==== GIVEN INFORMATION ====
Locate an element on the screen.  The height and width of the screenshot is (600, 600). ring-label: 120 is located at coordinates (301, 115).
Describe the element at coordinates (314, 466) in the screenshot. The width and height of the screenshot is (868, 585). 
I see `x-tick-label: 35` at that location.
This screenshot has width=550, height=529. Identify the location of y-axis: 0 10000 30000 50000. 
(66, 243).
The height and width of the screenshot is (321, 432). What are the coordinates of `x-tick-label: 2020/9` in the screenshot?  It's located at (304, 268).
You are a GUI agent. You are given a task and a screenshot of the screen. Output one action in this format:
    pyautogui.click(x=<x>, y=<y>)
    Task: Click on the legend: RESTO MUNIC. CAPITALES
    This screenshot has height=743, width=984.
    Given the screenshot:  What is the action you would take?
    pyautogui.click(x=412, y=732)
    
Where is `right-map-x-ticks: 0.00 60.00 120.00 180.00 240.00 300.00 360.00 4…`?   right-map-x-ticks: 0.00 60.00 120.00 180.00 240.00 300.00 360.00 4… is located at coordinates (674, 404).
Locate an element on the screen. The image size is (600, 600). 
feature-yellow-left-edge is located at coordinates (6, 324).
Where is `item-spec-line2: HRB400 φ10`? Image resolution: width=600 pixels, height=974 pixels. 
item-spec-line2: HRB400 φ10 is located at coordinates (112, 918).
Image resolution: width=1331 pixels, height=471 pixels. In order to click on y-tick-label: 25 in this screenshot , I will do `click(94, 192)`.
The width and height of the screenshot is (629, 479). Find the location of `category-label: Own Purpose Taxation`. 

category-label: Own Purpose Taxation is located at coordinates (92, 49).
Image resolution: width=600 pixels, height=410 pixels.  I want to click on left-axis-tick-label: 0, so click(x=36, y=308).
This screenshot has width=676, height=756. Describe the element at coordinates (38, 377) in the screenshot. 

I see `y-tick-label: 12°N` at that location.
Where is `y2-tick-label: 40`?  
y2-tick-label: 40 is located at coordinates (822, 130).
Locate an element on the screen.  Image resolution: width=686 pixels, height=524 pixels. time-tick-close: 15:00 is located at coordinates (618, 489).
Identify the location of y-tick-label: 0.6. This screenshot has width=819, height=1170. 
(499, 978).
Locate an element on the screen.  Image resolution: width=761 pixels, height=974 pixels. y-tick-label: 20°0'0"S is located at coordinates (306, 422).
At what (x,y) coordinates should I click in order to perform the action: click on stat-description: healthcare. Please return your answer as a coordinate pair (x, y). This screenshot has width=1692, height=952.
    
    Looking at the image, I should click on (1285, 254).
====
Turn every line of the rows above into a JSON list of strings, with one string for each line and no entries for blank lines.

*WRITTEN REPLY*:
[
  "Locate an element on the screen.  The height and width of the screenshot is (600, 600). ring-label: 120 is located at coordinates (301, 115).",
  "Describe the element at coordinates (314, 466) in the screenshot. The width and height of the screenshot is (868, 585). ",
  "I see `x-tick-label: 35` at that location.",
  "This screenshot has width=550, height=529. Identify the location of y-axis: 0 10000 30000 50000. ",
  "(66, 243).",
  "The height and width of the screenshot is (321, 432). What are the coordinates of `x-tick-label: 2020/9` in the screenshot?  It's located at (304, 268).",
  "You are a GUI agent. You are given a task and a screenshot of the screen. Output one action in this format:",
  "    pyautogui.click(x=<x>, y=<y>)",
  "    Task: Click on the legend: RESTO MUNIC. CAPITALES",
  "    This screenshot has height=743, width=984.",
  "    Given the screenshot:  What is the action you would take?",
  "    pyautogui.click(x=412, y=732)",
  "Where is `right-map-x-ticks: 0.00 60.00 120.00 180.00 240.00 300.00 360.00 4…`?   right-map-x-ticks: 0.00 60.00 120.00 180.00 240.00 300.00 360.00 4… is located at coordinates (674, 404).",
  "Locate an element on the screen. The image size is (600, 600). ",
  "feature-yellow-left-edge is located at coordinates (6, 324).",
  "Where is `item-spec-line2: HRB400 φ10`? Image resolution: width=600 pixels, height=974 pixels. ",
  "item-spec-line2: HRB400 φ10 is located at coordinates (112, 918).",
  "Image resolution: width=1331 pixels, height=471 pixels. In order to click on y-tick-label: 25 in this screenshot , I will do `click(94, 192)`.",
  "The width and height of the screenshot is (629, 479). Find the location of `category-label: Own Purpose Taxation`. ",
  "category-label: Own Purpose Taxation is located at coordinates (92, 49).",
  "Image resolution: width=600 pixels, height=410 pixels.  I want to click on left-axis-tick-label: 0, so click(x=36, y=308).",
  "This screenshot has width=676, height=756. Describe the element at coordinates (38, 377) in the screenshot. ",
  "I see `y-tick-label: 12°N` at that location.",
  "Where is `y2-tick-label: 40`?  ",
  "y2-tick-label: 40 is located at coordinates (822, 130).",
  "Locate an element on the screen.  Image resolution: width=686 pixels, height=524 pixels. time-tick-close: 15:00 is located at coordinates (618, 489).",
  "Identify the location of y-tick-label: 0.6. This screenshot has width=819, height=1170. ",
  "(499, 978).",
  "Locate an element on the screen.  Image resolution: width=761 pixels, height=974 pixels. y-tick-label: 20°0'0\"S is located at coordinates (306, 422).",
  "At what (x,y) coordinates should I click in order to perform the action: click on stat-description: healthcare. Please return your answer as a coordinate pair (x, y). This screenshot has width=1692, height=952.",
  "    Looking at the image, I should click on (1285, 254)."
]